Christa Jeitner
About the Artist
Language is also a means of reflection for the visual artist Christa Jeitner. Her practice is both artistic and political, running in tandem with a systematic reconstruc- tion of East-West German history. In 1965 she began to work as a textile restorer alongside her artistic work, to lecture and produce scholarly works. Traces of Jeitner’s parallel artistic and academic endeavors are evident in her art. Her thoughts and actions are very much shaped by dialogue. From 1969 onwards, she played an active role in “Signs of Atonement,” a group who aroused the suspicion of the East German state.
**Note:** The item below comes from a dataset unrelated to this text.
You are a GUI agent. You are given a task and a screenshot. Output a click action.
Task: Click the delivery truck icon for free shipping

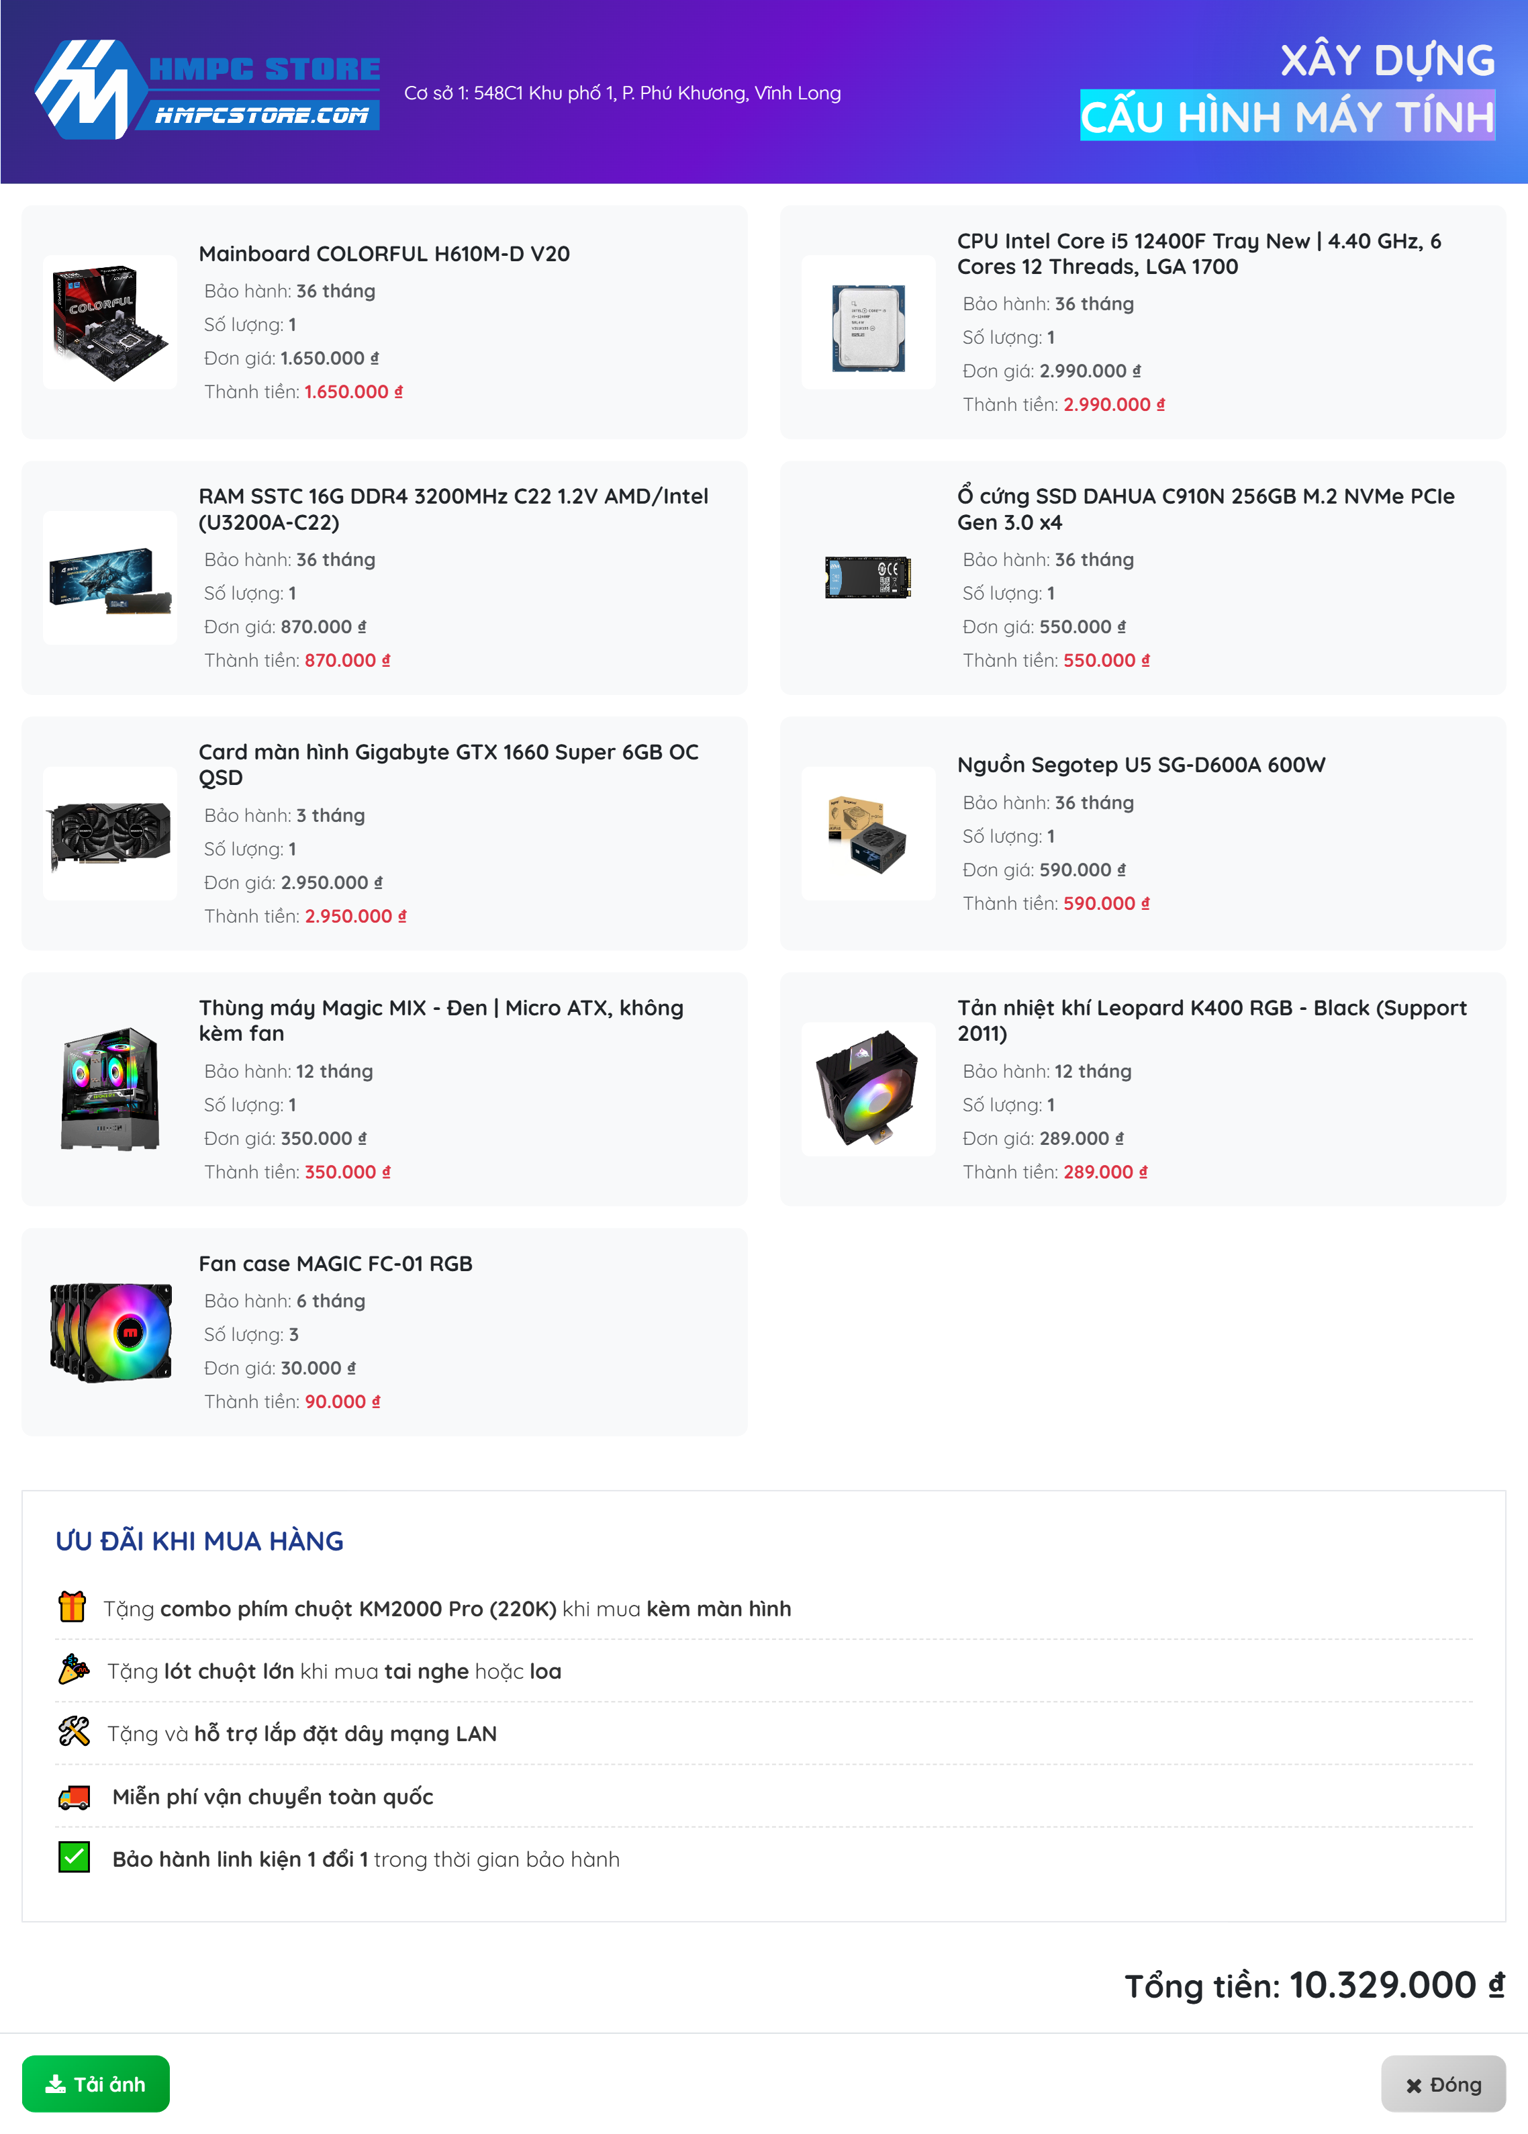click(73, 1796)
In 1964, Jeitner began her Auschwitz Cycle [Auschwitz-Zyklus], a work unequalled in its use of dialectic abstraction and narration. The cycle recorded
the horror in small, rectangular assemblages, transposing it into objectlike, tactile images – images that avoid language through their use of material. The objects selected for the exhibition are contemporary works. The two Bedouin Souvenirs [Beduinische Erinnerungsstücke] (2009), pieces of hosepipe wrapped in wire, form part of a cycle with everyday objects taken from one of Jeitner’s journeys to the Sinai. The way Jeitner approached the second work, titled Seams of a Camel Bag (“my mother did it for me”) [Nähte eines Kamelsacks (“my mother did it for me”)], is almost archaeological: by cutting away the main surface of an industrial fabric, Jeitner draws our attention to the seam, the trace of a human hand. The purpose of the material fades into the background; what we now see is how it has been sewn and patched. Re-Rester – Wire and Denim [Re- Rester. Draht und Denim: Verfestigte Halde] (2016) comprises of wire and jeans, between them is a glove, caught inside by chance. Jeans – a global cult product once reserved for the American workingman, now, a universally-available mass- commodity. Before our eyes, the object is inexorably transformed into a body lying on the ground, directing our thoughts
to images of clothing fragments caught in the fences dividing the world’s rich and poor. The frequent yet minimal interventions in Jeitner’s work both highlight
the properties of the material, and allow the cultural history of such techniques to emerge.